Apparently it’s becoming more and more difficult to get our brave astronauts to eat their freeze-dried dinners.
Jean Hunter, associate professor of biological and environmental engineering at Cornell University, recently described the problem simply as “menu fatigue.” Hunter and her associates have lately received a $947,000 NASA grant to conduct a 120-day analog study in a simulated Mars habitat, where a team of volunteers will compare crew-cooked vs. pre-prepared meals to see which ones make them gag the least. It’s an expensive-but-crucial study. Seems our boys are simply bored with the same old NASA cuisine and as a result are, on long duration missions, inclined to eat less and run a higher risk of the condition known as “space hunger.”

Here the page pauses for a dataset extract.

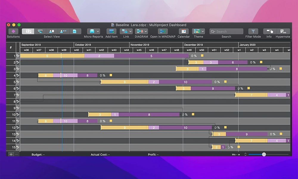
Task: Click the plus button to add row
Action: click(x=11, y=154)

This of course puts the astronaut’s health and the overall mission at risk. Mission Control operator Charles Doggett of Kennedy Space Center said, “It’s getting really bad up there. They’re not eating their greens. At first we tried the whole ‘You can’t have your freeze-dried ice cream until you’ve eaten your freeze-dried cabbage’ routine, but that didn’t work because we’re all the way down here at Mission Control and we can’t really enforce any of our rules. They call our bluff every time. We hear them laughing at us in our earpieces. So we tried to sneak some cabbage-infused dehydrated ice cream up there on one of the supply runs but the boys up there, they hated it, absolutely hated it, and then they said they hated us, too, and they didn’t take any of our calls for three days. We don’t have the budget for that. It’s a real bad case of ‘menu fatigue.’”
The solution? NASA, in a joint effort with the European Space Agency, intends to institute a system of appropriate rewards for good astronaut behavior. “If they eat their ‘boring’ freeze-dried beef dinners—I mean the entire packet—we’ll allow each of them fifteen minutes with the robotic arm. They love that thing.”